Why write to Stream in chunks?

2019-06-22 15:09发布

问题:

I am wondering why so many examples read byte arrays into streams in chucks and not all at once... I know this is a soft question, but I am interested.

I understand a bit about hardware and filling buffers can be very size dependent and you wouldn't want to write to the buffer again until it has been flushed to wherever it needs to go etc... but with the .Net platform (and other modern languages) I see examples of both. So when use which and when, or is the second an absolute no no?

Here is the thing (code) I mean:

var buffer = new byte[4096];

while (true)
{
    var read = this.InputStream.Read(buffer, 0, buffer.Length);

    if (read == 0)
        break;

    OutputStream.Write(buffer, 0, read);
}

rather than:

var buffer = new byte[InputStream.Length];

var read = this.InputStream.Read(buffer, 0, buffer.Length);

OutputStream.Write(buffer, 0, read);

I believe both are legal? So why go through all the fuss of the while loop (in whatever for you decide to structure it)?

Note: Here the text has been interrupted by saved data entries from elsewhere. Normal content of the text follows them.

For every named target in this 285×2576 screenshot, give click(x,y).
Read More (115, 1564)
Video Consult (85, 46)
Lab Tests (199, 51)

I am playing devils advocate here as I want to learn as much as I can :)

回答1:

In the first case, all you need is 4kB of memory. In the second case, you need as much memory as the input stream data takes. If the input stream is 4GB, you need 4GB.

Do you think it would be good if a file copy operation required 4GB of RAM? What if you were to prepare a disk image that's 20GB?

There is also this thing with pipes. You don't often use them on Windows, but a similar case is often seen on other operating systems. The second case waits for all data to be read, and only then writes them to the output. However, sometimes it is advisable to write data as soon as possible—the first case will start writing to the output stream as soon as the first 4kB of input is read. Think of serving web pages: it is advisable for a web server to send data as soon as possible, so that client's web browser will start rendering headers and first part of the content, not waiting for the whole body.

However, if you know that the input stream won't be bigger than 4kB, then both cases are equivalent.



回答2:

Sometimes, InputStream.Length is not valid for some source, e.g from the net transport, or the buffer maybe huge, e.g read from a huge file. IMO.



回答3:

It protects you from the situation where your input stream is several gigabytes long.



回答4:

You have no idea how much data Read might return. This could create major performance problems if you're reading a very large file.

If you have control over the input, and are sure the size is reasonable, then you can certainly read the whole array in at once. But be especially careful if the user can supply an arbitrary input.